I find it in my bag and hand it to him. “What would you have done if I wasn’t here?”
“They keep a few copies on the fifth floor.” He flips through the book with his thumb like it’s a fan, then gestures to my bag. “So, when’s the flight?”
“Ha-ha.”
“No seriously, why is your bag on wheels?”
“I like to have all my books with me for reference. No need to strain my back.” People should be kinder to their backs. They only get one. “How was your weekend?”
“Warm. It was ninety degrees in Miami.”
He doesn’t look like he just got back from Miami. He’s paler than I am. “Did you have fun?”
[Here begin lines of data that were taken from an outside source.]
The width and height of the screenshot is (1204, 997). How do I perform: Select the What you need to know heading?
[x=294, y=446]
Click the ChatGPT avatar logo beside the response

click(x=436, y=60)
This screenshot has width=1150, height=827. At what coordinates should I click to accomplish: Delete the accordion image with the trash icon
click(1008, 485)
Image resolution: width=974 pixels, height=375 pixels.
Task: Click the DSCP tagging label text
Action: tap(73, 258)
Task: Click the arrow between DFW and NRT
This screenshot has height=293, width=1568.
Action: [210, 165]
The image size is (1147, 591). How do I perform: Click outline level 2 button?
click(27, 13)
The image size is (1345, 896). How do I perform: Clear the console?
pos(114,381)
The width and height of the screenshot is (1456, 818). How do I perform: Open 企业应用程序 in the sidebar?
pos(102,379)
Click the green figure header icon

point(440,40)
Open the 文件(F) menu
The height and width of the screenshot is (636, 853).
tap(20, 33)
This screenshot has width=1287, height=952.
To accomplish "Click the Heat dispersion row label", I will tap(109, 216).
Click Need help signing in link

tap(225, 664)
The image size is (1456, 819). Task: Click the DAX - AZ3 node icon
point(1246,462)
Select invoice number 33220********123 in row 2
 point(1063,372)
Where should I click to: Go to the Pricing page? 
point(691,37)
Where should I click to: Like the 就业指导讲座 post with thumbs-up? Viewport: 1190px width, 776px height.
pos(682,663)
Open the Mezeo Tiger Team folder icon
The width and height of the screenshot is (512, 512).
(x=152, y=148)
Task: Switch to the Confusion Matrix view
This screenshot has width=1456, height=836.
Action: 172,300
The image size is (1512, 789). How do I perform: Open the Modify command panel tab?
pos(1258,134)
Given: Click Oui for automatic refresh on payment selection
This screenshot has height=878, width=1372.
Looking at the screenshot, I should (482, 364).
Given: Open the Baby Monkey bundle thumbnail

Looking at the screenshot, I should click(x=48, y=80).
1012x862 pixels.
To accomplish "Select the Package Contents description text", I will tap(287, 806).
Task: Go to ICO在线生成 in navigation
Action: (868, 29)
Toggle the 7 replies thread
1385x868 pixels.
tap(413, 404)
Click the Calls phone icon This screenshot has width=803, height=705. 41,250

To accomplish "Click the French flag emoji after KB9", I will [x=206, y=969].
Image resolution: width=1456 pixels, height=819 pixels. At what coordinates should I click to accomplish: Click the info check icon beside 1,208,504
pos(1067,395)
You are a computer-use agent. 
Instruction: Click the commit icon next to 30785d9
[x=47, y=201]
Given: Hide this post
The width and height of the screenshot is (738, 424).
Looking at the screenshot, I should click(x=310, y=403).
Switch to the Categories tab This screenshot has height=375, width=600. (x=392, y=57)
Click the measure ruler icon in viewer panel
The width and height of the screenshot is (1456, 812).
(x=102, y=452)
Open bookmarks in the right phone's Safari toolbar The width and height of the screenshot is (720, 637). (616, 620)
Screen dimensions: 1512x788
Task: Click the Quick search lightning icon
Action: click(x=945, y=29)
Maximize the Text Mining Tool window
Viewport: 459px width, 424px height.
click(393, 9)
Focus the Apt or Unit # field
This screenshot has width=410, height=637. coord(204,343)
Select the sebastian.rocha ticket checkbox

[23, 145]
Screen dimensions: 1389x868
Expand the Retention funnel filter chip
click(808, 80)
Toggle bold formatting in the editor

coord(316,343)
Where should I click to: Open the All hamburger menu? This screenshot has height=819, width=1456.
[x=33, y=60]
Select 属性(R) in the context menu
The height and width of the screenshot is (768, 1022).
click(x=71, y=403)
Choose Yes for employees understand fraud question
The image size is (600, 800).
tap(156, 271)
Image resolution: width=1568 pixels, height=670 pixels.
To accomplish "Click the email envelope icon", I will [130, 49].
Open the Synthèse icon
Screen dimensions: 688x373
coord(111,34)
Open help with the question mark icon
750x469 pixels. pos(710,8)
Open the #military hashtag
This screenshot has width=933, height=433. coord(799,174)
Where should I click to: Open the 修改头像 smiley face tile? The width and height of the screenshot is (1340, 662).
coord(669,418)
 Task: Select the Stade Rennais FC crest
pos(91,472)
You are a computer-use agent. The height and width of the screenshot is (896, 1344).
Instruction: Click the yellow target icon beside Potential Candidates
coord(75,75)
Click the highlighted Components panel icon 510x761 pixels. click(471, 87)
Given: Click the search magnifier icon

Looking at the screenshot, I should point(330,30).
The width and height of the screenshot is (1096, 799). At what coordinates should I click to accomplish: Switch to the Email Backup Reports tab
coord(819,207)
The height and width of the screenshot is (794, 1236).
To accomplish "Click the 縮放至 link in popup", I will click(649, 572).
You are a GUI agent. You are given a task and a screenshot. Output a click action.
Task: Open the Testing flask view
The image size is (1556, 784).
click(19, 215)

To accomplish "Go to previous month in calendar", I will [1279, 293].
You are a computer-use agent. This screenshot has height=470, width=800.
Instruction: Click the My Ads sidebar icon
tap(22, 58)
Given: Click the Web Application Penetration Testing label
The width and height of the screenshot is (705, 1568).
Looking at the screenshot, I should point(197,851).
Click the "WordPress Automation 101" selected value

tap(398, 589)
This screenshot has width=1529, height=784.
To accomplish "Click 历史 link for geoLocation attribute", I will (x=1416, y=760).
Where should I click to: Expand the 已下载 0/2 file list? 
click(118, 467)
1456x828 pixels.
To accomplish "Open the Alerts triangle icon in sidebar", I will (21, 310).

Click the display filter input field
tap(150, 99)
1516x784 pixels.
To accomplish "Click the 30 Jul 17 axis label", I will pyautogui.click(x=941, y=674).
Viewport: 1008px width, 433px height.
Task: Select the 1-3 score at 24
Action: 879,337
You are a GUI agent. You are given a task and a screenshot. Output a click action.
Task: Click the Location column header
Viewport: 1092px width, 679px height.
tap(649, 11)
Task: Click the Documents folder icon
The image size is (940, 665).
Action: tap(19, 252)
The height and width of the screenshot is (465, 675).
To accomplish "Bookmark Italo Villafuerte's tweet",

“Oh, yeah. My parents live in a retirement community now, so we partied hard. Played some shuffleboard, a little bingo. Had the early-bird special for dinner. Wild and crazy times. You?”
“I had a nice time. My sister and I have a place in the Upper East Side, so I went back there. I saw my parents for Thanksgiving dinner and some friends on Saturday night.”
“Bet you have a huge Thanksgiving bash, turkey and all the trimmings.”
Not quite. “My mother doesn’t cook much, and the maid was with her family, so we just went to Nobu. No big deal.” Not really.
“I make a mean-ass turkey,” Jamie brags.
“Yeah? Maybe I’ll invite you for Christmas dinner. Have you ever been to a Christmas dinner?”
He shakes his head. “Can’t say that I have.”
“Is there a Hanukkah dinner? What exactly is Hanukkah?”
He leans back, balancing his chair on its hind legs. “It’s the story of how one small jug of oil lasted for eight long days.”
“Do you get presents?”
“No. My parents are misers. You’re supposed to get eight presents, one for every day of the miracle. But my mother used to use it as an excuse to replace my socks. So I’d get eight new pairs.”
“That’s awful.” His balancing is making me a little nervous. He could easily teeter over any second.
“I know. My bubbe always gets me good presents, though. She once bought me one of those toy cars that you can drive around your house. You know what I mean? I bet you had one. Never mind. I bet you got a real car for Christmas.”
He must think I’m so spoiled. “Only twice.” He looks shocked, so I say, “Just kidding. Only once.”